Note: File three copies of this Form, one of which must be manually signed. If space is insufficient, see Instruction 6 for procedure.
Persons who respond to the collection of information contained in this form are not required to respond unless the form displays a currently valid OMB Number.

POWER OF ATTORNEY
              Know all by these presents, that, for good and valuable 
consideration, the sufficiency and receipt of which are hereby acknowledged, the
  undersigned hereby constitutes and appoints each of Gail A. Lione, Edward M. 

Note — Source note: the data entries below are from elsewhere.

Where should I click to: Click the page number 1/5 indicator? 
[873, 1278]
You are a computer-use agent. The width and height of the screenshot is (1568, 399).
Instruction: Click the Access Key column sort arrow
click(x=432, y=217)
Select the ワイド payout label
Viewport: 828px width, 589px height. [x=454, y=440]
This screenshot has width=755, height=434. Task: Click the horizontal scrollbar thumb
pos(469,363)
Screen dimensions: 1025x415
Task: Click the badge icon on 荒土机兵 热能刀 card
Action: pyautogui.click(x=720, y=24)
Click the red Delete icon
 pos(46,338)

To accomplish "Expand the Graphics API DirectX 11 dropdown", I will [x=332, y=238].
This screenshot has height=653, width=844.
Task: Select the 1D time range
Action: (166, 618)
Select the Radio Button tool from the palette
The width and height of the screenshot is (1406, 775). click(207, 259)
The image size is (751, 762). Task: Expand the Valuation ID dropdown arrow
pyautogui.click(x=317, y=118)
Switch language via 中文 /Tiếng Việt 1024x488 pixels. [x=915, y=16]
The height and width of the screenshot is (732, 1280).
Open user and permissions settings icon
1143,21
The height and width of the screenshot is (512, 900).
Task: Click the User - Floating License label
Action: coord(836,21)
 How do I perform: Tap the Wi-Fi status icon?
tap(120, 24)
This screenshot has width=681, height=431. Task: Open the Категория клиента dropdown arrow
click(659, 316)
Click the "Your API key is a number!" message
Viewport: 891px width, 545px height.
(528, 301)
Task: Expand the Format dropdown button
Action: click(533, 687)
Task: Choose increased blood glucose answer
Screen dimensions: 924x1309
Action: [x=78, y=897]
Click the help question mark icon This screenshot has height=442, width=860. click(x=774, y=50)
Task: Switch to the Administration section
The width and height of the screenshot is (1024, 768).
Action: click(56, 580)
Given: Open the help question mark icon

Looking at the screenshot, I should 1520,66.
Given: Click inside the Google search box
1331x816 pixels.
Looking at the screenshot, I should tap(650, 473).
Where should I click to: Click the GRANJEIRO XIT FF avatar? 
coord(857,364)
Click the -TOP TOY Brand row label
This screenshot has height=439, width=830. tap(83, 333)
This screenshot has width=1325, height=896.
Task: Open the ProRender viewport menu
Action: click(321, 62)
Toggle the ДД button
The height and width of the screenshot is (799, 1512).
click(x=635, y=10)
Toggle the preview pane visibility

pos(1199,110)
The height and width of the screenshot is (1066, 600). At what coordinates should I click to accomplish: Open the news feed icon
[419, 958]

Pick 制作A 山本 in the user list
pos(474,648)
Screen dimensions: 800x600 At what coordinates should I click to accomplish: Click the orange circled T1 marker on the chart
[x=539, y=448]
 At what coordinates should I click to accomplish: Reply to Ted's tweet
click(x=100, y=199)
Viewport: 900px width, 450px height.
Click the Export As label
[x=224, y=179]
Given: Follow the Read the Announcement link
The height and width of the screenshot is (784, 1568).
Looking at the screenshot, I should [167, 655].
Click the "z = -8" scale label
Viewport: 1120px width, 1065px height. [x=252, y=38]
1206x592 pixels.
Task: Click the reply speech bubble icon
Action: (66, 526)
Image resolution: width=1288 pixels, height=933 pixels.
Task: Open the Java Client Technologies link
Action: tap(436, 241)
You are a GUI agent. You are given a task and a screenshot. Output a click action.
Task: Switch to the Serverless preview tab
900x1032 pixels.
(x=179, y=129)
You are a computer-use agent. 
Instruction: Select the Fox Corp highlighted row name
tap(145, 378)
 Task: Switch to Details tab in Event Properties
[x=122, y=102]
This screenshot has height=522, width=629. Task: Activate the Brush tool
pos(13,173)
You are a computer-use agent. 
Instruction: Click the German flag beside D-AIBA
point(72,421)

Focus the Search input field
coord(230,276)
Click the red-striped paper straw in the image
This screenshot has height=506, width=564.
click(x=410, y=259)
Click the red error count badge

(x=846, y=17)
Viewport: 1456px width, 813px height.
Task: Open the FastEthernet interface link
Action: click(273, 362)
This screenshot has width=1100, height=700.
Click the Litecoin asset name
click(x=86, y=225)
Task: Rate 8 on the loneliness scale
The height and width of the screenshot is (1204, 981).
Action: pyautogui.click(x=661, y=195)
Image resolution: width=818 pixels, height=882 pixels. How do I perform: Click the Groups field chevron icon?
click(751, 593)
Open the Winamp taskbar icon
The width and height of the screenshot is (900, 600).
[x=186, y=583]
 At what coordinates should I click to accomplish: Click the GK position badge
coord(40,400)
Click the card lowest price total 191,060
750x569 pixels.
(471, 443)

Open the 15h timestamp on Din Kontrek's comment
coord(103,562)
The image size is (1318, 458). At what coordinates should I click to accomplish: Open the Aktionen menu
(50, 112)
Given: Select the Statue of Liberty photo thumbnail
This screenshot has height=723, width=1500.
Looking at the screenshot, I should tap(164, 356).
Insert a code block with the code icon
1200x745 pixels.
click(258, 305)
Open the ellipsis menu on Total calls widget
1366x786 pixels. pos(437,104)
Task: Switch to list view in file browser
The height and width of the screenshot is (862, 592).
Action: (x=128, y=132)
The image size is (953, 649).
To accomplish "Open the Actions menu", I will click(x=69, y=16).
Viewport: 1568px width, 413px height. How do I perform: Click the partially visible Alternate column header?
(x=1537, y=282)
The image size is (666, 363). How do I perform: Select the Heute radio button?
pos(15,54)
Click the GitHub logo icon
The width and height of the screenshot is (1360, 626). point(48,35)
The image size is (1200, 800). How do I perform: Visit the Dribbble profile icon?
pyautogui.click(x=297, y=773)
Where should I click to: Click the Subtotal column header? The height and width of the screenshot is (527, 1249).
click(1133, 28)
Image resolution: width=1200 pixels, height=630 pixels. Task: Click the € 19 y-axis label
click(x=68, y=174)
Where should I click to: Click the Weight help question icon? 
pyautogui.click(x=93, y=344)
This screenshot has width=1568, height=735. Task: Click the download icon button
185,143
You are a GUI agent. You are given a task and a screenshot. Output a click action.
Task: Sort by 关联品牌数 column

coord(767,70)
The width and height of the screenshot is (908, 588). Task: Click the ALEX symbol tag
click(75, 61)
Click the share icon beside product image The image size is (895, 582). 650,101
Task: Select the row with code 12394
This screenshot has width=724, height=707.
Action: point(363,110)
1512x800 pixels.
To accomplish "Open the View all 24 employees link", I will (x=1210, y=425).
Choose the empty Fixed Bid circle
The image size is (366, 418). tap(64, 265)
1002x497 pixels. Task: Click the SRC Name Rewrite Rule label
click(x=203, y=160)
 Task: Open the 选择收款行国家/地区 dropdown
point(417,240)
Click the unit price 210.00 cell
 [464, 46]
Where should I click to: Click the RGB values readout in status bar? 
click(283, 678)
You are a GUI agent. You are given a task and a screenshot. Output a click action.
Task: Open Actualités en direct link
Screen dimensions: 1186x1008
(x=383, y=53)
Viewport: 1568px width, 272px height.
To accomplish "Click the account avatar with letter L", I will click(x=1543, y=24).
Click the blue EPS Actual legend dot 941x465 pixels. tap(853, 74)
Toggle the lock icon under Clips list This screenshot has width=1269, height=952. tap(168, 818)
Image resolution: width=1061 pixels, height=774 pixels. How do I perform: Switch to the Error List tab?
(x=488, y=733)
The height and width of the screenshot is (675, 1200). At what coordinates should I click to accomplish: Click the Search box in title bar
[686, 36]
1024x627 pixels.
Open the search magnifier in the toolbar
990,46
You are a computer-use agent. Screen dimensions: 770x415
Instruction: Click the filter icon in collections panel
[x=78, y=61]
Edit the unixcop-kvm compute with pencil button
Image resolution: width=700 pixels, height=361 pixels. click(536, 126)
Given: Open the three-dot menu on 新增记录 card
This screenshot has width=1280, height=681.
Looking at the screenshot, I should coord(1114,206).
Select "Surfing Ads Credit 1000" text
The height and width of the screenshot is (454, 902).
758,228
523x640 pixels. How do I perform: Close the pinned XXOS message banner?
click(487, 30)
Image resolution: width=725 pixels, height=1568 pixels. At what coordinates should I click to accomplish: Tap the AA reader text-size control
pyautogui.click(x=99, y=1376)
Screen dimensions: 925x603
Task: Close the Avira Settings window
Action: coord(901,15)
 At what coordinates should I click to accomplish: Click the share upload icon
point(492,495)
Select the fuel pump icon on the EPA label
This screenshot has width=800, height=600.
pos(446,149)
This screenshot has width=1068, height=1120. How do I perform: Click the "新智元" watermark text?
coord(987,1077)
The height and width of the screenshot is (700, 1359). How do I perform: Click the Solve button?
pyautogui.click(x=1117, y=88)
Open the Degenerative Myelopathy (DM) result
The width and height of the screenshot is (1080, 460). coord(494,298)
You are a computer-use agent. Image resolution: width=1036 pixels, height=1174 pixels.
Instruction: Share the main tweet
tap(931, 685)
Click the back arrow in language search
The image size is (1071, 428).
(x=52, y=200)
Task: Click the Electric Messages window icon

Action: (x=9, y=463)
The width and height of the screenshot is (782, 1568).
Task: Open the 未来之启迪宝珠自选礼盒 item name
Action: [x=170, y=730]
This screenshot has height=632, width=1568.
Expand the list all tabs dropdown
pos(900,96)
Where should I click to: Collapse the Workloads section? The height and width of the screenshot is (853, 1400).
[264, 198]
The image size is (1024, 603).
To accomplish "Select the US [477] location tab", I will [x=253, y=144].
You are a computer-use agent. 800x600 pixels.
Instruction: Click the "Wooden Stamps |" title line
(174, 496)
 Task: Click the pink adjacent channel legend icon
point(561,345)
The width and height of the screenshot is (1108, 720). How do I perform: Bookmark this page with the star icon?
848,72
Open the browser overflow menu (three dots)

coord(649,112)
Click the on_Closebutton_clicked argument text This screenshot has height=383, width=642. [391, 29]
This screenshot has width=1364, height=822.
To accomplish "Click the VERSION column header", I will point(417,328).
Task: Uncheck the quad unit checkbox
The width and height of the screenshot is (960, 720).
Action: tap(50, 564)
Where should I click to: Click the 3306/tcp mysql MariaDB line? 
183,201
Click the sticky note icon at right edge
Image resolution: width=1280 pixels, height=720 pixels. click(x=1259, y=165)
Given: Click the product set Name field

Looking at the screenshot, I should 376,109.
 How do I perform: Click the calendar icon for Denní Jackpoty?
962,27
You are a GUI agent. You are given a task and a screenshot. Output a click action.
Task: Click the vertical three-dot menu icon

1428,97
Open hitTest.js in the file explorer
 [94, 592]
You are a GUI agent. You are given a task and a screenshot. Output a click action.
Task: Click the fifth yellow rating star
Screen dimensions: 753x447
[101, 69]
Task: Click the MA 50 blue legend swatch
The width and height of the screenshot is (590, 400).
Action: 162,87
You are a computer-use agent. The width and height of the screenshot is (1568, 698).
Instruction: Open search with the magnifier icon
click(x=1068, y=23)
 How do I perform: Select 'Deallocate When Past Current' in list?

Krishok and Tonit M. Calaway, and any of their substitutes, signing singly, the 
undersigned's true and lawful attorney-in-fact to:
        (1) execute for and on behalf of the undersigned (in accordance with 
Section 16(a) of the Securities Exchange Act of 1934, as amended, and the rules 
thereunder (the "Exchange Act") and Rule 144 of the Securities Act of 1933, as 
amended (the "Securities Act")), in the undersigned's capacity as an officer 
and/or director of Harley-Davidson, Inc. or its affiliates (the "Company"), any 
and all Forms 3, 4, 5 and/or 144, and any amendments thereto, that are necessary
  or advisable for the undersigned to file under Section 16(a) of the Exchange 
Act and Rule 144 of the Securities Act (collectively, "Documents");
        (2) do and perform any and all acts for and on behalf of the undersigned
  that may be necessary or desirable to complete and execute any such Documents 
and timely file such Documents with the United States Securities and Exchange 
Commission and any stock exchange or similar authority; and
        (3) take any other action of any type whatsoever in connection with the 
foregoing which, in the opinion of such attorney-in-fact, may be of benefit to, 
in the best interest of, or legally required by, the undersigned, it being 
understood that the documents executed by such attorney-in-fact on behalf of the
  undersigned pursuant to this Power of Attorney shall be in such form and shall
  contain such terms and conditions as such attorney-in-fact may approve in such
  attorney-in-fact's discretion.
              The undersigned hereby grants to each such attorney-in-fact full 
power and authority to do and perform any and every act and thing whatsoever 
requisite, necessary or proper to be done in the exercise of any of the rights 
and powers herein granted, as fully to all intents and purposes as the 
undersigned might or could do if personally present, with full power of 
substitution or revocation, hereby ratifying and confirming all that each such 
attorney-in-fact (or such attorney-in-fact's substitute or substitutes) shall 
lawfully do or cause to be done by virtue of this power of attorney and the 
rights and powers herein granted.  The undersigned acknowledges that each 
attorney-in-fact, in serving in such capacity at the request of the undersigned,
  is not assuming, nor is such attorney-in-fact's substitute or substitutes or 
the Company assuming, any of the undersigned's responsibilities to comply with 
the Exchange Act.  The undersigned agrees to defend and hold harmless each 
attorney-in-fact (and such attorney-in-fact's substitute or substitutes) from 
and against any and all loss, damage or liability that such attorney-in-fact may
  sustain as a result of any action taken in good faith hereunder.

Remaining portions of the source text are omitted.